Reasons for initiating a community recall process can include a perceived lack of fitness, incompetence, or neglect of duties that has an ongoing, demonstratively harmful effect on the encyclopedia. As holders of trusted positions may not see any actions on their part as contributing to a harmful effect on the encyclopedia, and as the Wikimedia Foundation, the Arbitration Committee, or Jimbo Wales can't or won't act on all cases concerning the community's responsibility, a systematic and well-defined community recall process is necessary for the protection of the encyclopedia from otherwise unchecked abusers of positions of trust.
Several systems are currently under discussion on the talk page. Please add others for consideration. While this is in my sandbox I reserve the right to remove any that don't seem feasible or fair. Also note that because a process is listed here does not necessarily mean I support it.

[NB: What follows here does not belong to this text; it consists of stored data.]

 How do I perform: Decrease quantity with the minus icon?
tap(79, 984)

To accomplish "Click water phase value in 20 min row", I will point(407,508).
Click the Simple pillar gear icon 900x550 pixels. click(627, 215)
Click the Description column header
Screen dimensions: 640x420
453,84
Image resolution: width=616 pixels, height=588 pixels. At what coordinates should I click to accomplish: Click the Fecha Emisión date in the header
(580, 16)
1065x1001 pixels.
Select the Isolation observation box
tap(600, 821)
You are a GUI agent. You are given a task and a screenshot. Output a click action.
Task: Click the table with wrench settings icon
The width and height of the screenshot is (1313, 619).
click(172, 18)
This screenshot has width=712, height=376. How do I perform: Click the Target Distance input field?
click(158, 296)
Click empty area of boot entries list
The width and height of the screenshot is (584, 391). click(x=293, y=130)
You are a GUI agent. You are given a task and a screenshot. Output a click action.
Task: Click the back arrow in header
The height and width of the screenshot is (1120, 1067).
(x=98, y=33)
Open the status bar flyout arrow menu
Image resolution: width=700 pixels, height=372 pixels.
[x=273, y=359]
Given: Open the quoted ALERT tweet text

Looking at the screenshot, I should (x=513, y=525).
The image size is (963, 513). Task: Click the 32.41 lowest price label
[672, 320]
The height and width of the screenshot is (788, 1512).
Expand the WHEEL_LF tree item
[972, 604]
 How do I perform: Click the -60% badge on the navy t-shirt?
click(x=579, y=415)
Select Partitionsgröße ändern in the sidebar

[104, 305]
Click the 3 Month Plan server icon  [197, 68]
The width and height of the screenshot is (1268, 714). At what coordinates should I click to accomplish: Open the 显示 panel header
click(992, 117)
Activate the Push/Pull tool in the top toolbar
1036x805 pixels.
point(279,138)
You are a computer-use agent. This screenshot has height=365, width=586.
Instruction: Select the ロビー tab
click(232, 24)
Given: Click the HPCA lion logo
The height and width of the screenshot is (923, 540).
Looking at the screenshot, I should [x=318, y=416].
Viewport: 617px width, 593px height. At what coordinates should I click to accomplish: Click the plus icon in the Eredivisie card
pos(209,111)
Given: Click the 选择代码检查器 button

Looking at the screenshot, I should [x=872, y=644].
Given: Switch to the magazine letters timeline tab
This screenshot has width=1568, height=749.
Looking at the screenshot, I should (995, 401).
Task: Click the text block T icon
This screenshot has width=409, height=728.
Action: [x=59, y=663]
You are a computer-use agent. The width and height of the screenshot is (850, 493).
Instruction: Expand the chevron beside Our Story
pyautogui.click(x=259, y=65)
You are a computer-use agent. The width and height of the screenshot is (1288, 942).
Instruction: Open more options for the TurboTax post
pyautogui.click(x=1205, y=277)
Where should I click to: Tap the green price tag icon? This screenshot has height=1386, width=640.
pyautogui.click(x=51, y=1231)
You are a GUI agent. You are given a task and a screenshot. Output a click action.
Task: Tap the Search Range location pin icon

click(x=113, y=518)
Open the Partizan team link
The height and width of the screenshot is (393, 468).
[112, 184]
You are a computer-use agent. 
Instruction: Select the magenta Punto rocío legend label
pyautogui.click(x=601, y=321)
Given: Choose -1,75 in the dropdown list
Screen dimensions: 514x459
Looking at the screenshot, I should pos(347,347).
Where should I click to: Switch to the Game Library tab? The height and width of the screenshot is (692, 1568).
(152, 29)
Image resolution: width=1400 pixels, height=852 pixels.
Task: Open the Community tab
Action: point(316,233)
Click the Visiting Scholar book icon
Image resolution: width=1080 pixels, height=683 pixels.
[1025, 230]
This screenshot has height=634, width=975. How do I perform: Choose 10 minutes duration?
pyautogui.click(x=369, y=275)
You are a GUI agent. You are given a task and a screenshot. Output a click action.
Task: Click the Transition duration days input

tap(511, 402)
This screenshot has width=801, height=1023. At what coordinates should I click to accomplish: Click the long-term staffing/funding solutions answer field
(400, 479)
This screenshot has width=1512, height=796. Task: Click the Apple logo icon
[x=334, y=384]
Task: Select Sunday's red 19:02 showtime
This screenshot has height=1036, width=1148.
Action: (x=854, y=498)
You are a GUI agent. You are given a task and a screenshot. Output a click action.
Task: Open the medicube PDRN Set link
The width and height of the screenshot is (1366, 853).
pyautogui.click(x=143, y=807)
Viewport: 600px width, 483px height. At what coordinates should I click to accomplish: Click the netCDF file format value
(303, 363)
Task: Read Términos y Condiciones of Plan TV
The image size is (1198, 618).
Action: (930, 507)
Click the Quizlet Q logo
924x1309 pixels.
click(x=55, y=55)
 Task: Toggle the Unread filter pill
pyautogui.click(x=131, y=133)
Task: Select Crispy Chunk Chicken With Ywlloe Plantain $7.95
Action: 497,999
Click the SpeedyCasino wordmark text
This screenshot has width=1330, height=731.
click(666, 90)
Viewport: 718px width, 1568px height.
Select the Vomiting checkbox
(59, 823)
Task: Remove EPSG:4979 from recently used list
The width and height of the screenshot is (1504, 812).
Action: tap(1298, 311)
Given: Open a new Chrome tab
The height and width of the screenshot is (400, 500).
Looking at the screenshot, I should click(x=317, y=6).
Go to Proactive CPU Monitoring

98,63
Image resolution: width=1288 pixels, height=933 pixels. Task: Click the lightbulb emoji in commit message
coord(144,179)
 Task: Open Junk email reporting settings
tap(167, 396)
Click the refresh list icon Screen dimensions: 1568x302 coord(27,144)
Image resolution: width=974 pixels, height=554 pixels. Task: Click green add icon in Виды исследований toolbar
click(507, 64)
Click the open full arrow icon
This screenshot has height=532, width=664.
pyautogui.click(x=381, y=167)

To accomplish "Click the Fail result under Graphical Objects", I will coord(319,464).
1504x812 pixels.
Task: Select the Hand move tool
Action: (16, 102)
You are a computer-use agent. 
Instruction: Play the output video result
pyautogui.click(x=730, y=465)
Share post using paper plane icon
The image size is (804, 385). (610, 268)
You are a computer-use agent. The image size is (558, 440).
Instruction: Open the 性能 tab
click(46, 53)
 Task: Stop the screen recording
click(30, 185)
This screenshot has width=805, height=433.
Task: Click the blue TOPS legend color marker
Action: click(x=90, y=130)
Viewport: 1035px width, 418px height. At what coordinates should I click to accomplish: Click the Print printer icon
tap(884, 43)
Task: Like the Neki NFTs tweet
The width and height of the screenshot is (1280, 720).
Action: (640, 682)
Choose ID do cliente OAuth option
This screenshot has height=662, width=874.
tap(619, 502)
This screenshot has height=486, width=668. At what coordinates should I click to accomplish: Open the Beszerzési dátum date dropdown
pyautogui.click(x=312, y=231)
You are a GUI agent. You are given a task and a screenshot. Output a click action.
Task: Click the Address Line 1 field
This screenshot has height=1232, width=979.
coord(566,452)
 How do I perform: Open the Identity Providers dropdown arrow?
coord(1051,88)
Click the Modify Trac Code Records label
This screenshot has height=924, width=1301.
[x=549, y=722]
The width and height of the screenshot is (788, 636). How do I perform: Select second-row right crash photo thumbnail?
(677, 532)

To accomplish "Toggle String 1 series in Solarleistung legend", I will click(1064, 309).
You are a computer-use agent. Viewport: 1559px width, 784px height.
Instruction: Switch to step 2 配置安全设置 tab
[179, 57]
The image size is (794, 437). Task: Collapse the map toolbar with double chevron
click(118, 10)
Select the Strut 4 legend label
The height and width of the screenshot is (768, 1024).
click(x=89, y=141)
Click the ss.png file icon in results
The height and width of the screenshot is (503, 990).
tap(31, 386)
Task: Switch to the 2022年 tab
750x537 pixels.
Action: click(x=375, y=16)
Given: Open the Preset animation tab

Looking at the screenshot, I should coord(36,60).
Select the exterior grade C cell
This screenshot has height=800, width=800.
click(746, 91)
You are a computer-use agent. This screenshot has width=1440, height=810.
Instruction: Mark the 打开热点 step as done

A community decision to recall an editor from a trust position should stem from a consensus determined at an RFC, based on an evaluation of evidence of policy violations presented against the user there. A motion to recall, if entered, should follow the discussion of evidence. No motion to recall should be entered preceeding a thorough evaluation of evidence.
Motion to recall
If a motion to recall is presented during the course of an RFC, the decision to initiate should be considered authorized by the support of at least 55 percent of the original number of supporters for the user at his or her last successful RFA, RFB or other public election, within a two-week time frame from the moment the motion is time-stamped. If this minimum number is eclipsed by a simple majority of editors opposed to the recall, the process is prevented, and the numbers of the consensus in opposition establish a new minimum threshold for further recall motions against the user. If the trust position in question was appointed without community input, a "motion of no confidence" from the community would be considered effective if passed by a two thirds majority of respondents at the RFC level.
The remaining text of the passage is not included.